Start of Block

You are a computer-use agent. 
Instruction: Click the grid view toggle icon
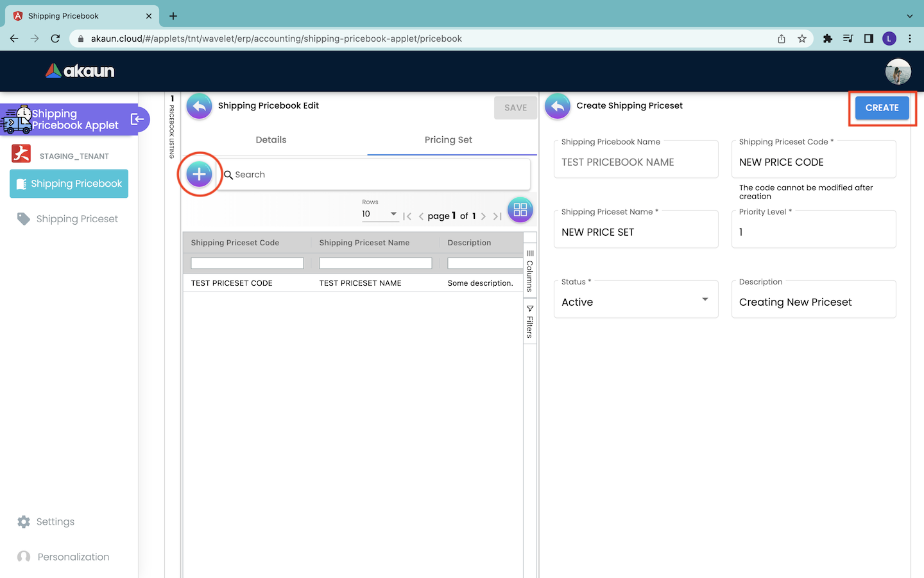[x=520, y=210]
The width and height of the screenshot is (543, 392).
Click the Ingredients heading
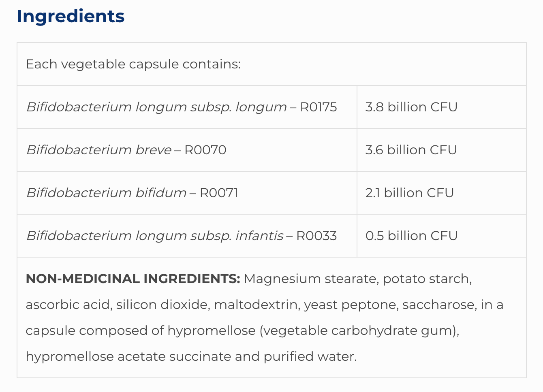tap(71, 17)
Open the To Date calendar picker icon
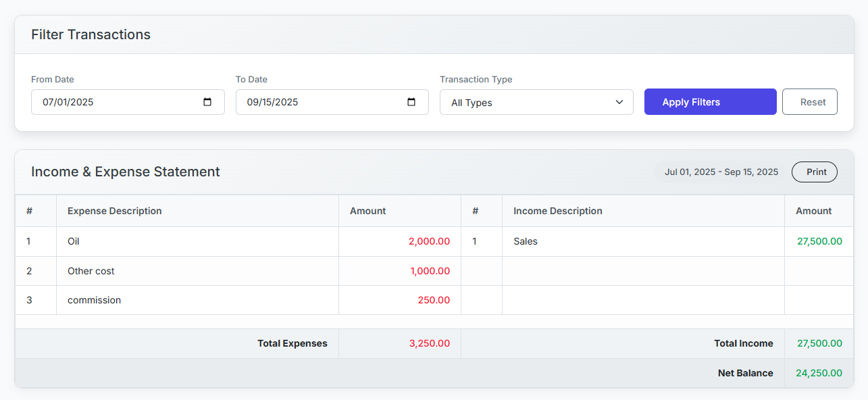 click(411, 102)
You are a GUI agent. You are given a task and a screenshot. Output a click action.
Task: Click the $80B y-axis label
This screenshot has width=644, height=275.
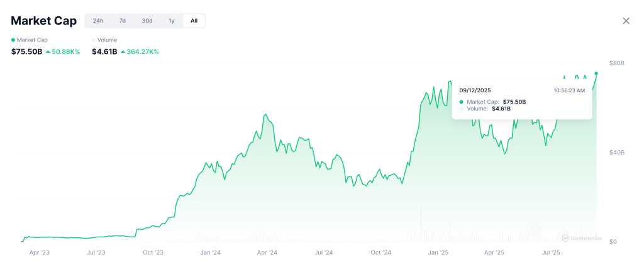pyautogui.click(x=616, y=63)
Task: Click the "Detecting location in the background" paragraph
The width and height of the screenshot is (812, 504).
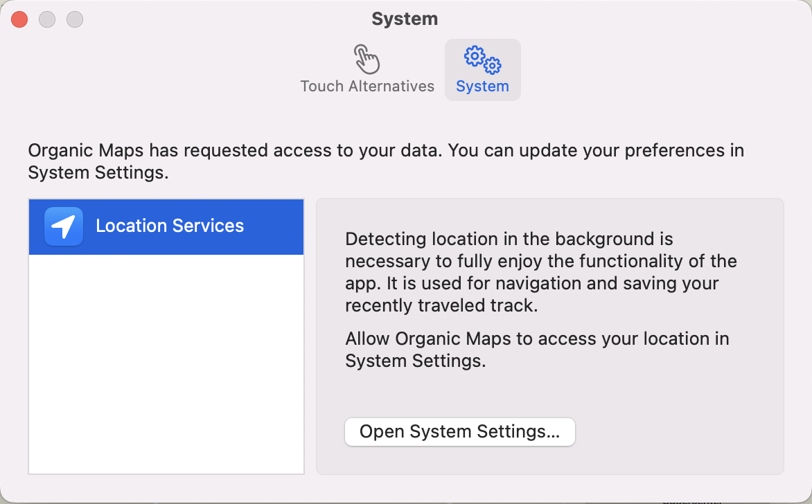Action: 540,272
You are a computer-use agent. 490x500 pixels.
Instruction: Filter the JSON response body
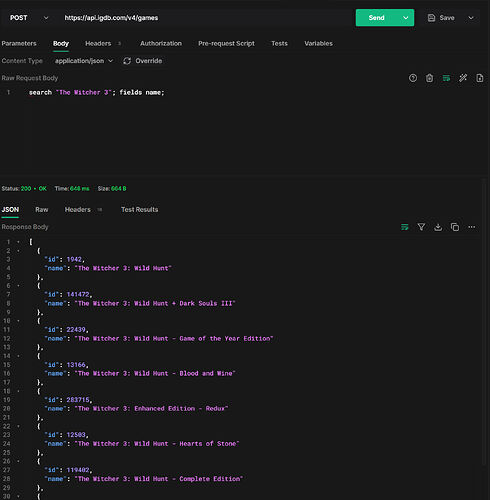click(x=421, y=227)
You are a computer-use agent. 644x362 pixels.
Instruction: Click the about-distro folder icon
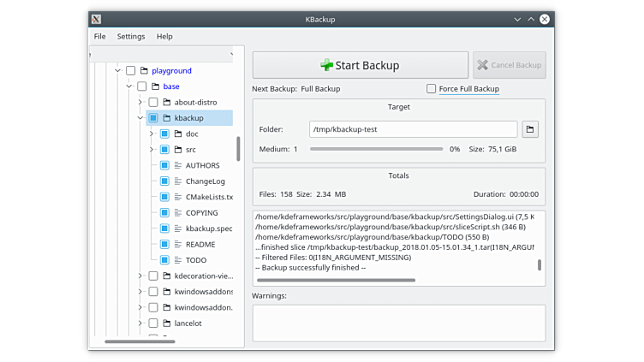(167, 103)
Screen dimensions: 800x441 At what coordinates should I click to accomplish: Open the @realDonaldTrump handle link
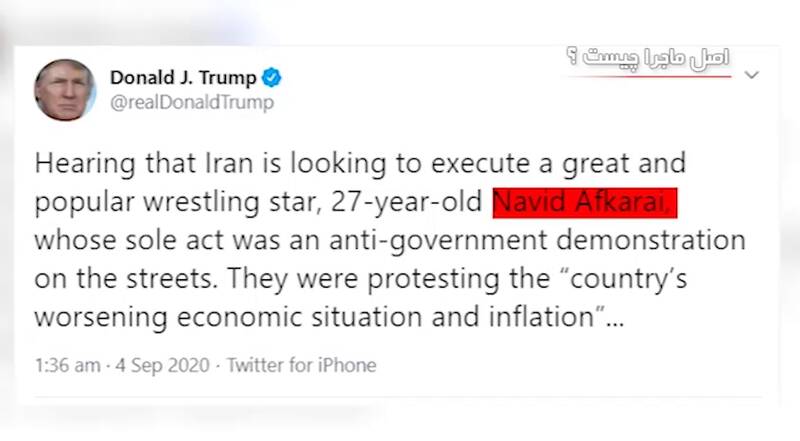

End of Block

All lines with the word "pixels" are needed; pull them from the entries and copy each.

▶ [Answer to this problem]
You are a computer-use agent. 490x500 pixels.
You are a computer-use agent. 644x362 pixels.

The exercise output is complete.